In de strafzaak tegen C.L., voorganger van een religieuze gemeenschap, heeft de Officier van Justitie woensdag het requisitoir gehouden. De verdachte staat terecht voor verkrachting, gepleegd in juni 2024. Het Openbaar Ministerie (OM) heeft een onvoorwaardelijke gevangenisstraf van vier jaar geëist tegen de verdachte.

De zaak kwam aan het rollen nadat een jonge vrouw, lid van een andere religieuze gemeente, aangifte deed. Volgens haar verklaring zocht zij geestelijke bijstand bij C.L. om hulp te krijgen met haar medische en financiële problemen. Tijdens een gebedssessie in haar woning zou C.L. haar echter seksueel hebben misbruikt. De vrouw benadrukt dat ze uitsluitend om gebed had gevraagd en nooit instemde met seksuele handelingen.

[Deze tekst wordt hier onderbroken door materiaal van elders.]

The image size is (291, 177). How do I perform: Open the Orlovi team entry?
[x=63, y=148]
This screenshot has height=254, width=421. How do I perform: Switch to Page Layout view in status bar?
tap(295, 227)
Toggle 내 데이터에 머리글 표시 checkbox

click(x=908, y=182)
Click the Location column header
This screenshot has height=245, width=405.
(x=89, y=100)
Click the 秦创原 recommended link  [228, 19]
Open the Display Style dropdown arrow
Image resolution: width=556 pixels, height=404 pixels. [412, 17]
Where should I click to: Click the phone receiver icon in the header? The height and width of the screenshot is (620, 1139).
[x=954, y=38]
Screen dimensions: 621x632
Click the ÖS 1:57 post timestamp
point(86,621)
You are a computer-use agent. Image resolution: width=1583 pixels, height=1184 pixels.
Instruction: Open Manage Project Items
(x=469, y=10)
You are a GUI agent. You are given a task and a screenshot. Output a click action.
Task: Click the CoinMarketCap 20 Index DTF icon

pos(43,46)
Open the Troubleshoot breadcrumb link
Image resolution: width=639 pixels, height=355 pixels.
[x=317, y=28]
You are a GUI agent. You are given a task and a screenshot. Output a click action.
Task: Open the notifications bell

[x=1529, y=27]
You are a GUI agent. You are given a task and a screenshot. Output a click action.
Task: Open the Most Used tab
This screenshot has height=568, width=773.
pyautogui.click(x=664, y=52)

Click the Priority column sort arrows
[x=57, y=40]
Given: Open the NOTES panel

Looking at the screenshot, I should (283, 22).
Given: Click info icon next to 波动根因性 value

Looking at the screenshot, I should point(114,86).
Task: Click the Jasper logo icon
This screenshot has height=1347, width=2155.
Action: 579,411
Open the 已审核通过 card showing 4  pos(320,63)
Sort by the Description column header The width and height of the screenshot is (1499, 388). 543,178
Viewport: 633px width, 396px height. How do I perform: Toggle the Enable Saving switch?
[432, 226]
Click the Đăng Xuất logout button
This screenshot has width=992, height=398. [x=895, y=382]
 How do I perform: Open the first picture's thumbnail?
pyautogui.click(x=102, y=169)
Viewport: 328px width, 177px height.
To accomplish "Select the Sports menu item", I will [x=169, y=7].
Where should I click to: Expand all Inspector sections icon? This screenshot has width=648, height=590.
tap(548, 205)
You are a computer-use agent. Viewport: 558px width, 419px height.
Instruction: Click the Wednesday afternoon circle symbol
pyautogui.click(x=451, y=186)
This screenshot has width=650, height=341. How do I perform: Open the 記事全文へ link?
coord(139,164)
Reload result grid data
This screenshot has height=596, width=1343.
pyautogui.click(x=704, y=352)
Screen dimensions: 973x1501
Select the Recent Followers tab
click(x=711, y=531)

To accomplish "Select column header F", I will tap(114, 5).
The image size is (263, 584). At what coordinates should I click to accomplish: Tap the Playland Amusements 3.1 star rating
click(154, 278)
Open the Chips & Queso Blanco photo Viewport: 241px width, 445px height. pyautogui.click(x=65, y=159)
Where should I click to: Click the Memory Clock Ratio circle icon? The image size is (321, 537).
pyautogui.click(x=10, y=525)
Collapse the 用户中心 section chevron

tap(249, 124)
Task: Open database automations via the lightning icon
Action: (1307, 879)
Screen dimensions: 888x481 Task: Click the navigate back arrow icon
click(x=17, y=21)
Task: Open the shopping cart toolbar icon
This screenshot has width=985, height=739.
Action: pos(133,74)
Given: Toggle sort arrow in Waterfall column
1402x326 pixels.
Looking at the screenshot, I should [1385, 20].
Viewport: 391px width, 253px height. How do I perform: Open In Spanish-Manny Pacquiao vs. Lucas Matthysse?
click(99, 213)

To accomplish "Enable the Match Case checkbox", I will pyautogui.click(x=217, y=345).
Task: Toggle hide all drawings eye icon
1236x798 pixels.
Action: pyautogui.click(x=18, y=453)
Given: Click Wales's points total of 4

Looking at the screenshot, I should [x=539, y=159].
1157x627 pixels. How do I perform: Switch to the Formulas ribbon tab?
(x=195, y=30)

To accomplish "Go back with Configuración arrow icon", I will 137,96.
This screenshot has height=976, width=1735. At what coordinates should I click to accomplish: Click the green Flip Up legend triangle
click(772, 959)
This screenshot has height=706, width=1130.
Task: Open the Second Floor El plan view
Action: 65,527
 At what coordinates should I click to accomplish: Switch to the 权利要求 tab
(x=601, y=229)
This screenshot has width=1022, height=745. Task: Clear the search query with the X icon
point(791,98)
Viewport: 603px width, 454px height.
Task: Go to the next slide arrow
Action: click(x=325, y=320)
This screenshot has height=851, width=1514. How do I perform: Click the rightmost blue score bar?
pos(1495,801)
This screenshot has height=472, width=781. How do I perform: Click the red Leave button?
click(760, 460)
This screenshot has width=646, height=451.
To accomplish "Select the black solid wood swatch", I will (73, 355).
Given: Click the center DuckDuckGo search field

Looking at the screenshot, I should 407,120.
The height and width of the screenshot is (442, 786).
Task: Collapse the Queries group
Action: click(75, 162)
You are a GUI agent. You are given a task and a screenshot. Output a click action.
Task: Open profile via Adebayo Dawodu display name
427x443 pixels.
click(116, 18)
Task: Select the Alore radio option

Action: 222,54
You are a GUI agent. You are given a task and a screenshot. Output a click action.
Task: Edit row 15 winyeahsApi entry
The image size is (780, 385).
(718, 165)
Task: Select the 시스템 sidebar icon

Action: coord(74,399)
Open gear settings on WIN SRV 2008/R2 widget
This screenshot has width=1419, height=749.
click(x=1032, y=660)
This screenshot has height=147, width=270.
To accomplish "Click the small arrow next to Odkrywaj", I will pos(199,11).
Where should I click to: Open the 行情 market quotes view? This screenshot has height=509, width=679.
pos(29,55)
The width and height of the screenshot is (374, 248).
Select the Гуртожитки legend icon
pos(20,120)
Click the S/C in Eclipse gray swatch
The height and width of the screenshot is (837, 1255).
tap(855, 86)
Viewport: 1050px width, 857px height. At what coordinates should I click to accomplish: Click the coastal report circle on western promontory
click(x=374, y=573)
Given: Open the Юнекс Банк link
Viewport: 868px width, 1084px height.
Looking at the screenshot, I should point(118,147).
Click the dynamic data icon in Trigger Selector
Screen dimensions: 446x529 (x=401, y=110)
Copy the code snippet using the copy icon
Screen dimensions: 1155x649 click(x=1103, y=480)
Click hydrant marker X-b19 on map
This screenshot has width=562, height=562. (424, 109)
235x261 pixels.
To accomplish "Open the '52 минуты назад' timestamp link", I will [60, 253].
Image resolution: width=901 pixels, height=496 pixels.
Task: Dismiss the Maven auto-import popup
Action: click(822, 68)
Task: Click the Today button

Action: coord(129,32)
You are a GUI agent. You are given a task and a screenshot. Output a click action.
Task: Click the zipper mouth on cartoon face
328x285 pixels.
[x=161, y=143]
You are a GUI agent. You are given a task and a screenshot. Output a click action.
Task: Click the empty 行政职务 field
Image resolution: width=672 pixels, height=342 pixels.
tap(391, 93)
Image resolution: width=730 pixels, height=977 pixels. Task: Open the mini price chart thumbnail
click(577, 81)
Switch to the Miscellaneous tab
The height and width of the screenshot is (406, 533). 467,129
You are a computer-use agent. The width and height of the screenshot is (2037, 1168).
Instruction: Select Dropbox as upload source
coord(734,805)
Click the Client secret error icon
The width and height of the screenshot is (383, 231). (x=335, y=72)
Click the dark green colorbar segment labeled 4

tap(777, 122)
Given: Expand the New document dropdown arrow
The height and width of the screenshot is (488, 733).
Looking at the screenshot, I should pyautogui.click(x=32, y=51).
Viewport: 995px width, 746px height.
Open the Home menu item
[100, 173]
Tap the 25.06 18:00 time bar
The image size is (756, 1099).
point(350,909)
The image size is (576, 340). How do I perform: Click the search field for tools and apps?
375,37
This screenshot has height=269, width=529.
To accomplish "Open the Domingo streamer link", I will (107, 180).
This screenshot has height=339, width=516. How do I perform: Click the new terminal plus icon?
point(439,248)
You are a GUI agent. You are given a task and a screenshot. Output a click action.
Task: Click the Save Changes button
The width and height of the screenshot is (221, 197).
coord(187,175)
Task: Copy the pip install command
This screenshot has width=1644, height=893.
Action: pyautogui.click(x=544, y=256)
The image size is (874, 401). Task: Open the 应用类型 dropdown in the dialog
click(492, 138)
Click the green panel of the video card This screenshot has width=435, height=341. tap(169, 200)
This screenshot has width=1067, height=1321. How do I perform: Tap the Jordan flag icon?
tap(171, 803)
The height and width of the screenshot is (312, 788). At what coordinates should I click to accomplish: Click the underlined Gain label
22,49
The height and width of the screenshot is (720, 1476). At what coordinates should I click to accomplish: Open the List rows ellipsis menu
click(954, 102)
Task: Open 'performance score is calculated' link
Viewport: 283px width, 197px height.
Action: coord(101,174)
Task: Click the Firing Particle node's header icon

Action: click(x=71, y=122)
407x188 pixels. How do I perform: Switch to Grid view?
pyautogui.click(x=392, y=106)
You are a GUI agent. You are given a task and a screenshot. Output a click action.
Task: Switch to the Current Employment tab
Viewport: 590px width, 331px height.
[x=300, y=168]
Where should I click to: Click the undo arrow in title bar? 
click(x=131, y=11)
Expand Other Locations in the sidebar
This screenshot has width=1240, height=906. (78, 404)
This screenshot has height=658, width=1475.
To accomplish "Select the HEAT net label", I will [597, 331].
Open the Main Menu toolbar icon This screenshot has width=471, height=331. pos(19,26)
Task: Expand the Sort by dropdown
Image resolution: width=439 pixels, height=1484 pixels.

De Officier van Justitie stelt dat C.L., in zijn hoedanigheid als geestelijk leider, misbruik heeft gemaakt van zijn positie en het vertrouwen dat het slachtoffer in hem stelde. Door religieuze symboliek, zalvingsolie en Bijbelteksten toe te passen in een privésituatie, zou C.L. een sfeer hebben gecreëerd waarin het slachtoffer zich fysiek en mentaal niet in staat voelde om verzet te bieden.
Verweer en bewijs

C.L. erkent dat er seksueel contact heeft plaatsgevonden, maar stelt dat dit met wederzijdse instemming gebeurde. Het Openbaar Ministerie acht echter verkrachting wettig en overtuigend bewezen op basis van getuigenverklaringen, processen-verbaal en het consistente relaas van het slachtoffer.

De rechtbank zal op 11 juni de verdediging van C.L. aanhoren, wanneer zijn advocaten hun pleidooi zullen houden.